- [Passage]:
If you have business interruption insurance, can it help you through the pandemic?

Business interruption insurance can cover lost income and continuing expenses while your business is closed or being repaired. It pays your bills during the interruption and any profit you would have earned. It pays payroll, too, although coverage limits vary by policy. Only about one-third of U.S. small businesses carry business interruption coverage, according to the Insurance Information Institute.

With many businesses still closed, and the ones that are open having suffered big losses due to COVID-19, insurance agents say that there’s no downside to filing a claim. Most policies require reporting losses as soon as possible. It’s a good idea to have documentation of finances from before and during the shutdown.

Many insurers are giving policyholders an extra 30, 60 or 90 days to pay their premiums without charging late fees or interest. Some agents are helping businesses adjust coverage for changes to their income and expenses that could help reduce future premiums.

There are several lawsuits active at the time of writing related to business interruption coverage for COVID-19 losses. A few states have proposed legislation to try to get COVID-19-related claims covered, even if they were excluded from the contract. That legislation is likely to face legal challenges and may take a while to be resolved, but no matter what happens, it can be worthwhile to gather records in case you end up having a claim or qualifying for another source of assistance.

Business interruption coverage is generally added to the company’s property insurance policy. Small businesses may get a business owners’ policy that includes property, liability and business interruption coverages. Some coverages can be added to a homeowners’ insurance policy and geared to the self-employed and those who work out of home-based offices.

- [Data shown]:
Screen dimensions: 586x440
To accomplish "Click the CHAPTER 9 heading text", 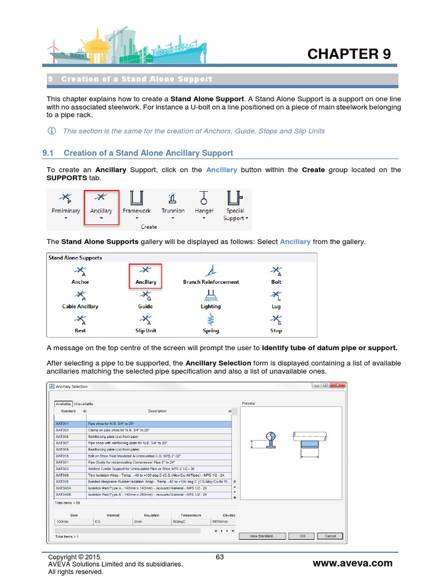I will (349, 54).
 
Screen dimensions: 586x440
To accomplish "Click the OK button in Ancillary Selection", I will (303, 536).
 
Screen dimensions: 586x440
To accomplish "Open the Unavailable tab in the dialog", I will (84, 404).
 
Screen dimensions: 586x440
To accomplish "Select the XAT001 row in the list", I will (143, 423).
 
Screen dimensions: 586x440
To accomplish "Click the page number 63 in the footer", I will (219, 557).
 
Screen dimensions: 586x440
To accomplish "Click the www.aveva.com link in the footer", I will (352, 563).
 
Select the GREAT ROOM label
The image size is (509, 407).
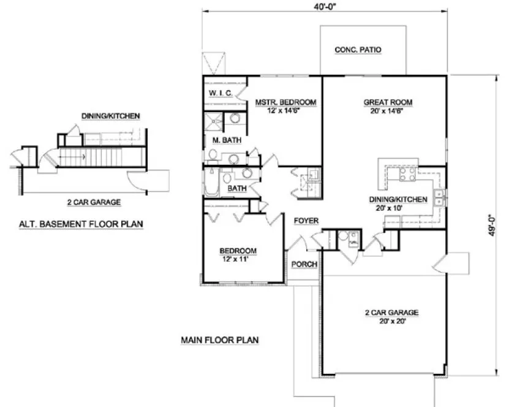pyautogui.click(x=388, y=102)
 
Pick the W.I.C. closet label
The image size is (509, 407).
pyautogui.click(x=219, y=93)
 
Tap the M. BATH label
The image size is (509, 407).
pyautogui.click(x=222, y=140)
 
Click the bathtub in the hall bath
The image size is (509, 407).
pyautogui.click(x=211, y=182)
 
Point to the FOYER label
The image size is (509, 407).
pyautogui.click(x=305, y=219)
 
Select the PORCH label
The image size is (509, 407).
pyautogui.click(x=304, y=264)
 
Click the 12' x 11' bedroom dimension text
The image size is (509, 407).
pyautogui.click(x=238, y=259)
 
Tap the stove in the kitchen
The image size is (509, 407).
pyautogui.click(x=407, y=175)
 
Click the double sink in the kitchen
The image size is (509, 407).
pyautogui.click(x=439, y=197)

- [Work instruction 1]: In the passage on business interruption insurance, rewrite the paragraph that begins "Business interruption insurance can cover lost income" as a short bulleted list that keeps its main facts.
- [Work instruction 2]: Reproduce the part of the passage on business interruption insurance starting at "Business interruption insurance can" and ending at "during the shutdown.".

- [Answer 1]:
- Covers lost income and ongoing expenses while a business is closed or under repair
- Pays bills during the interruption, plus profit the business would have earned
- Also pays payroll, though coverage limits vary by policy
- Only about one-third of U.S. small businesses carry it, per the Insurance Information Institute

- [Answer 2]:
Business interruption insurance can cover lost income and continuing expenses while your business is closed or being repaired. It pays your bills during the interruption and any profit you would have earned. It pays payroll, too, although coverage limits vary by policy. Only about one-third of U.S. small businesses carry business interruption coverage, according to the Insurance Information Institute.

With many businesses still closed, and the ones that are open having suffered big losses due to COVID-19, insurance agents say that there’s no downside to filing a claim. Most policies require reporting losses as soon as possible. It’s a good idea to have documentation of finances from before and during the shutdown.